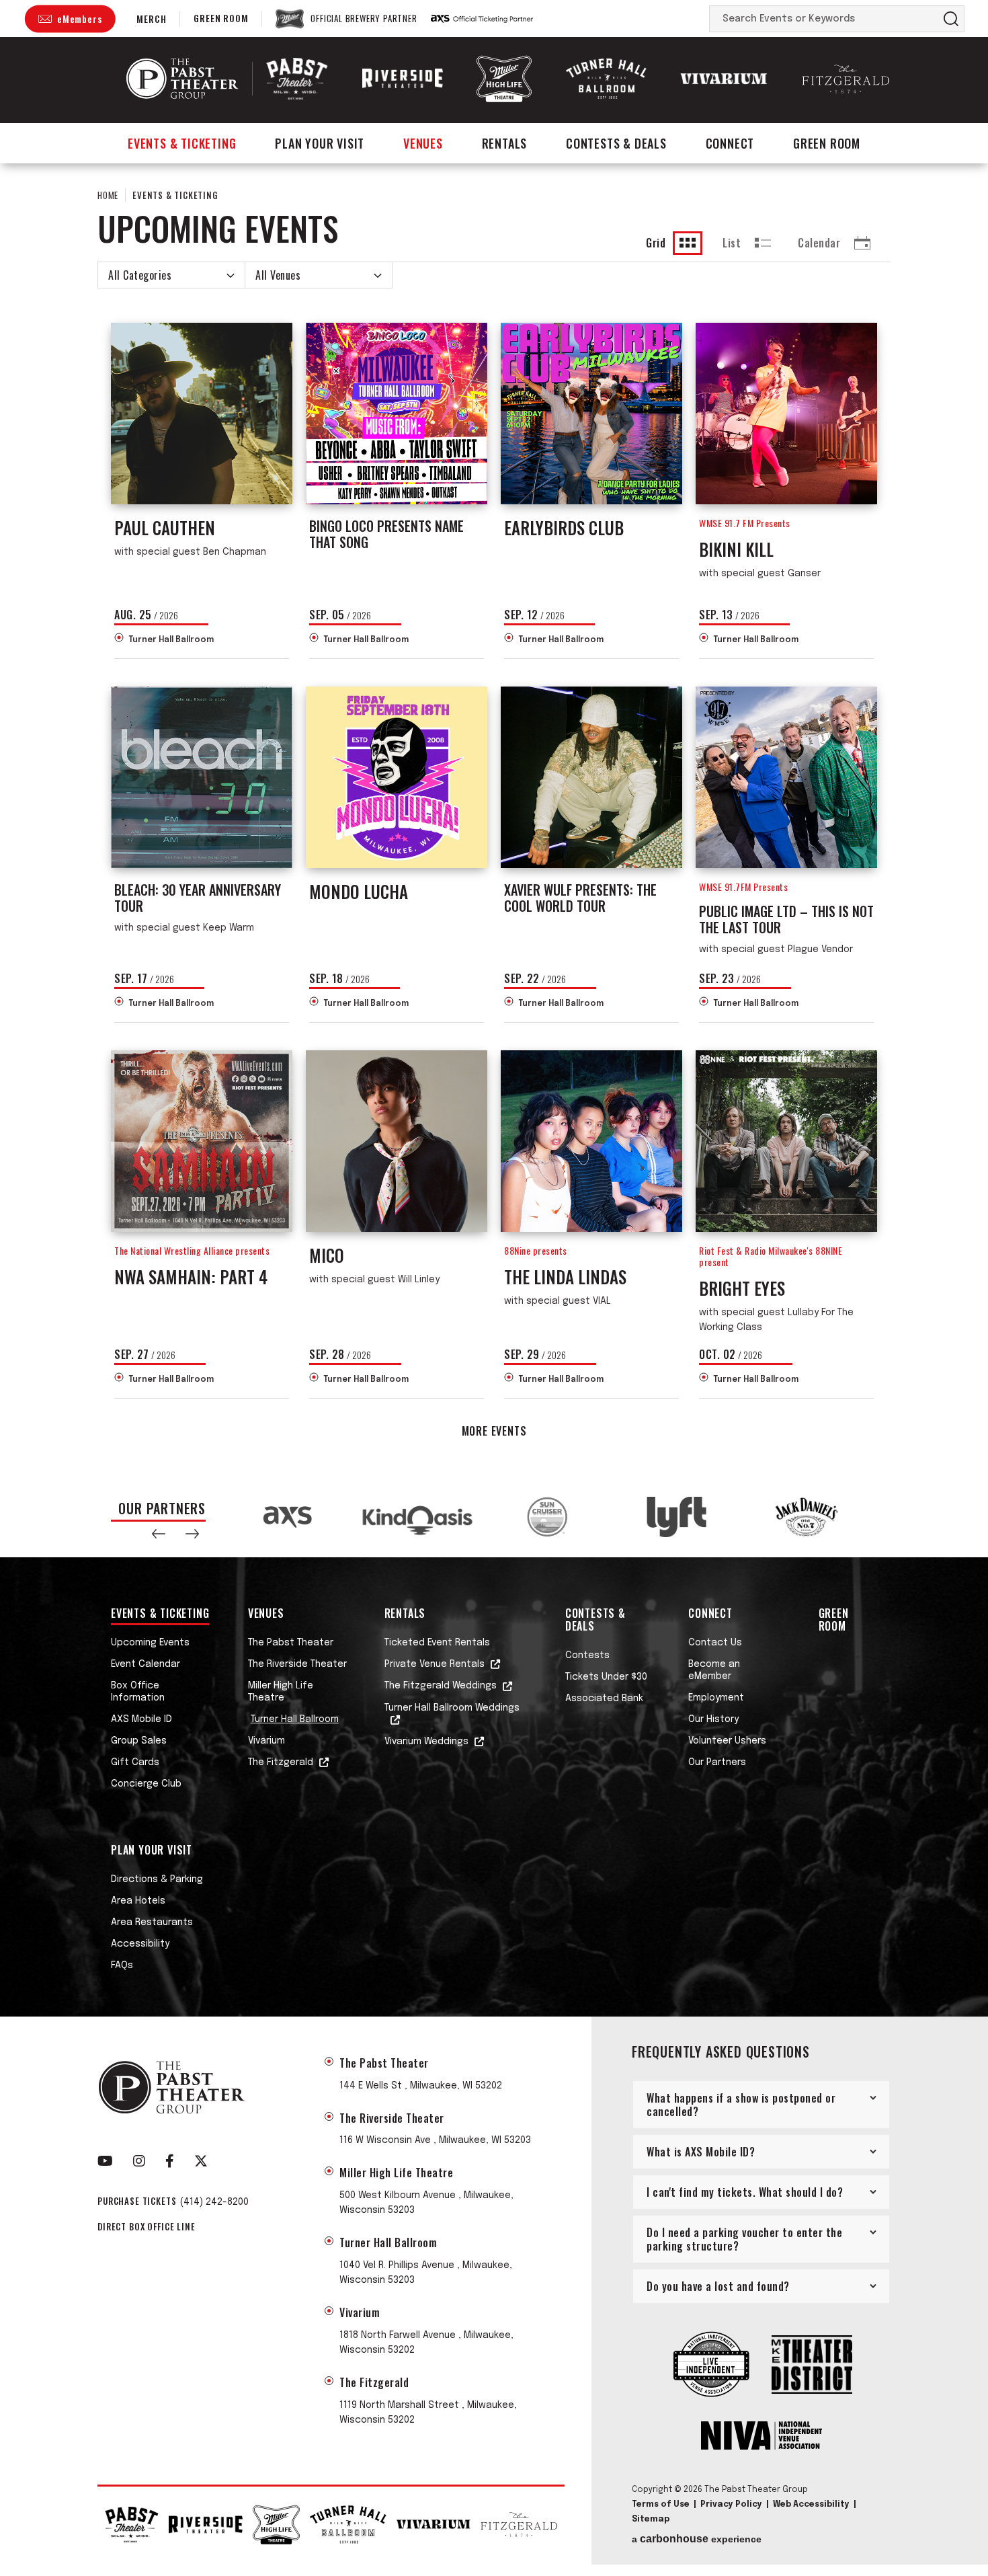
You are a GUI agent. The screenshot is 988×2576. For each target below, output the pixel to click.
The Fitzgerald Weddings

...

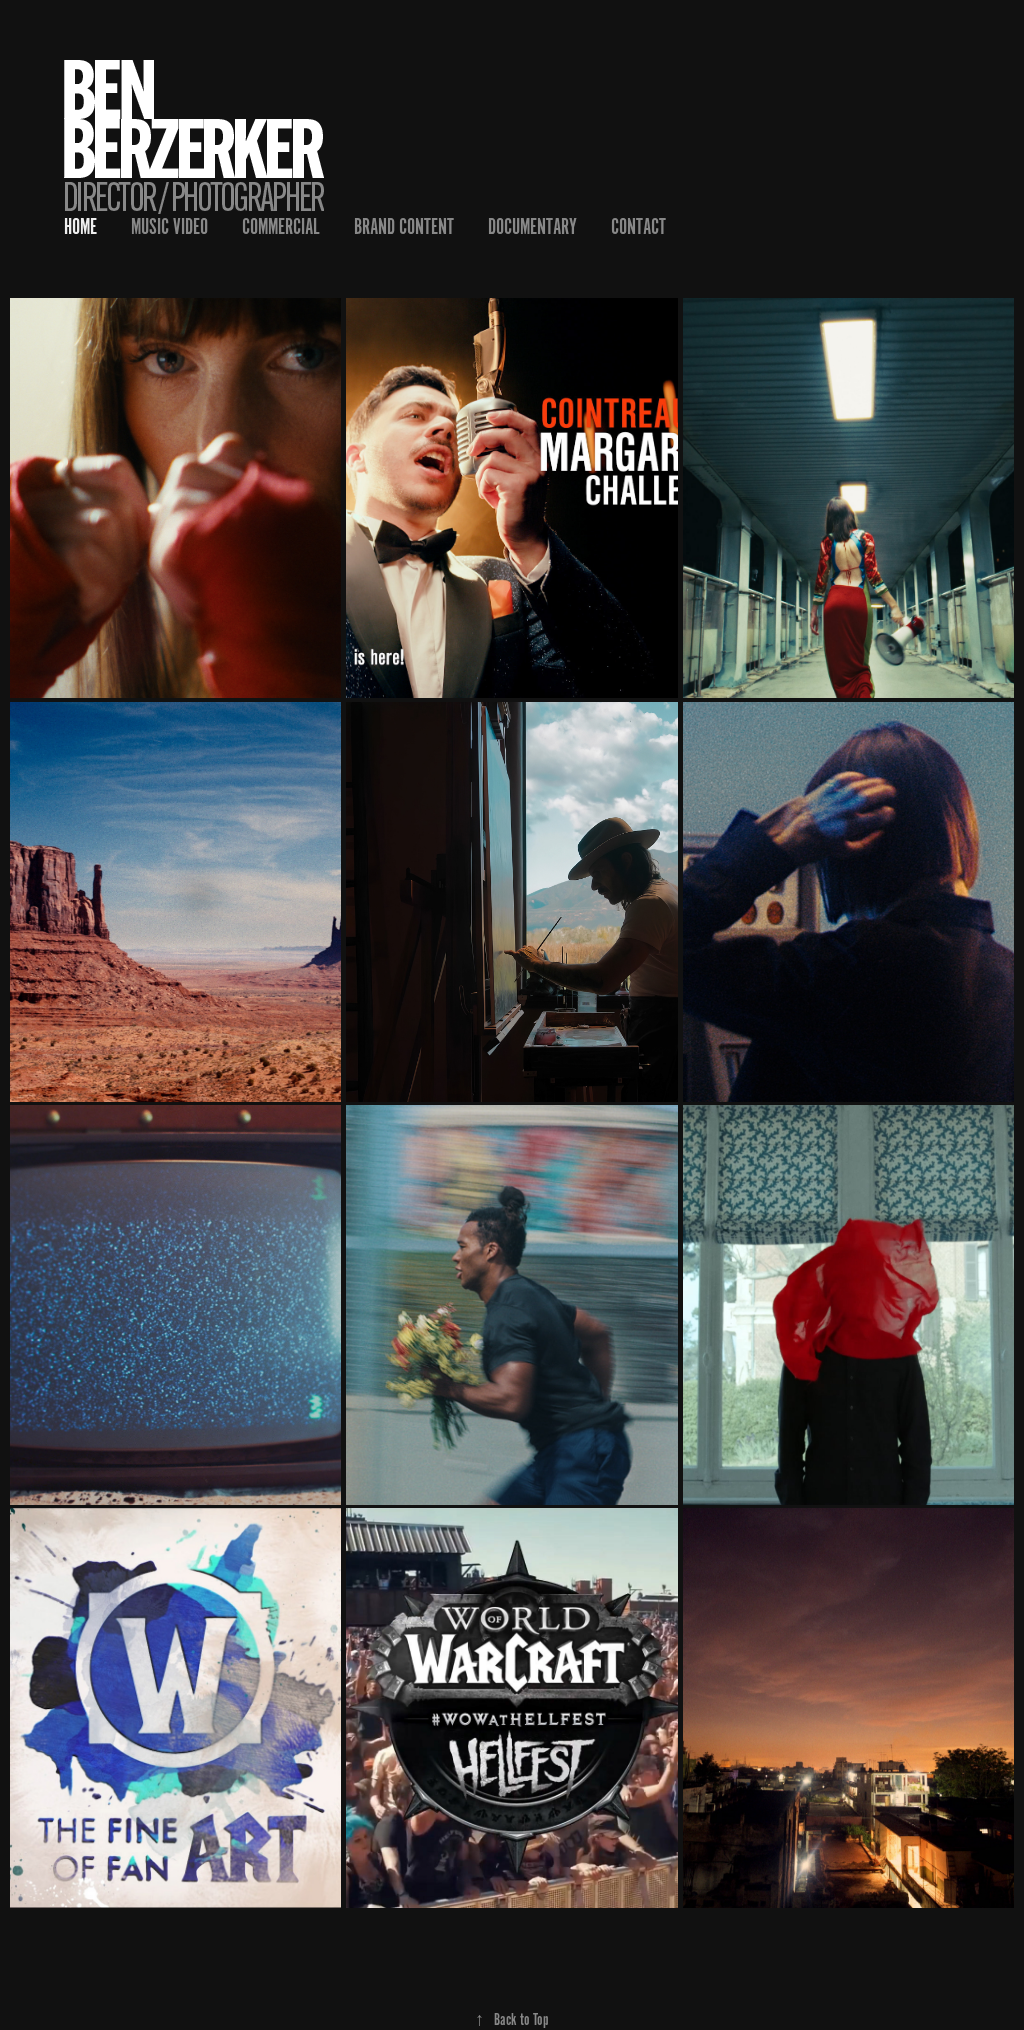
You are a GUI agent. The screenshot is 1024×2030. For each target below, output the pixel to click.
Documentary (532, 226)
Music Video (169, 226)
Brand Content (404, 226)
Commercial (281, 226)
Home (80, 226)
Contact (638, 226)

* * *

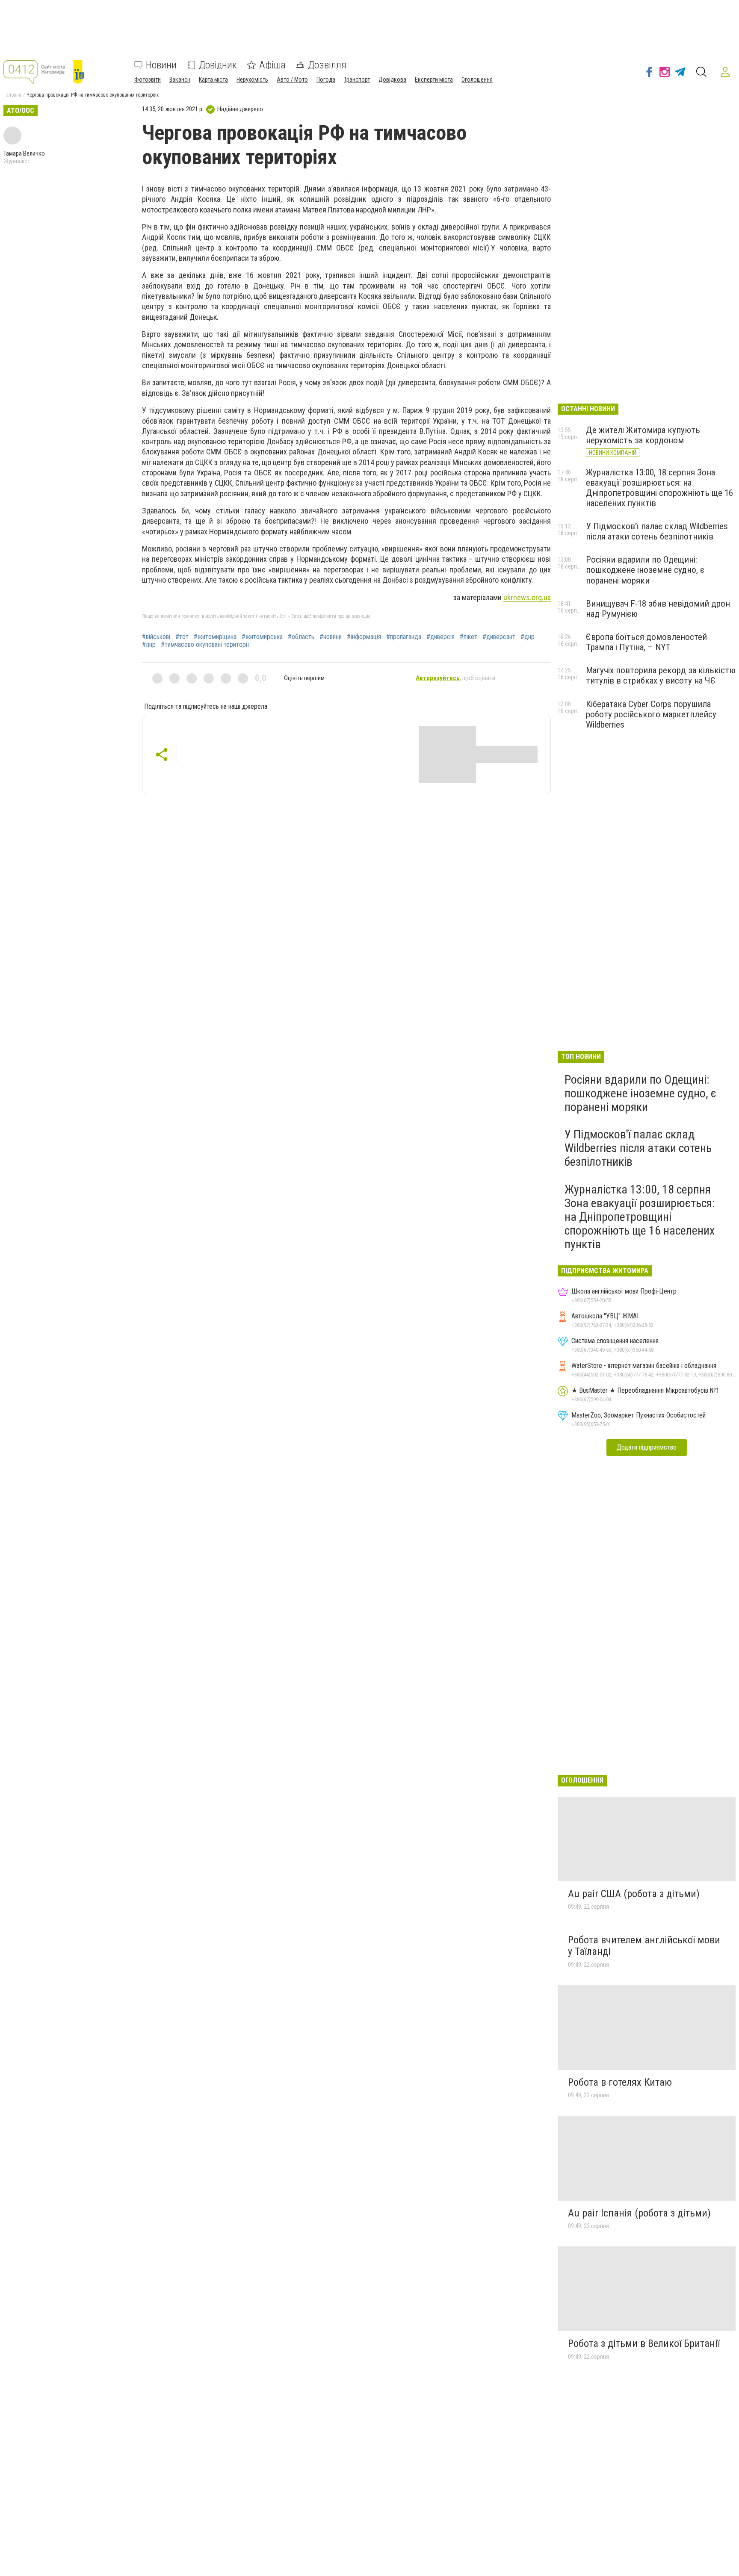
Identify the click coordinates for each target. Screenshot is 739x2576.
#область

### [Your instructions]
How many of the lines above include the string "click"? Give only the number.

### [Answer for the task]
3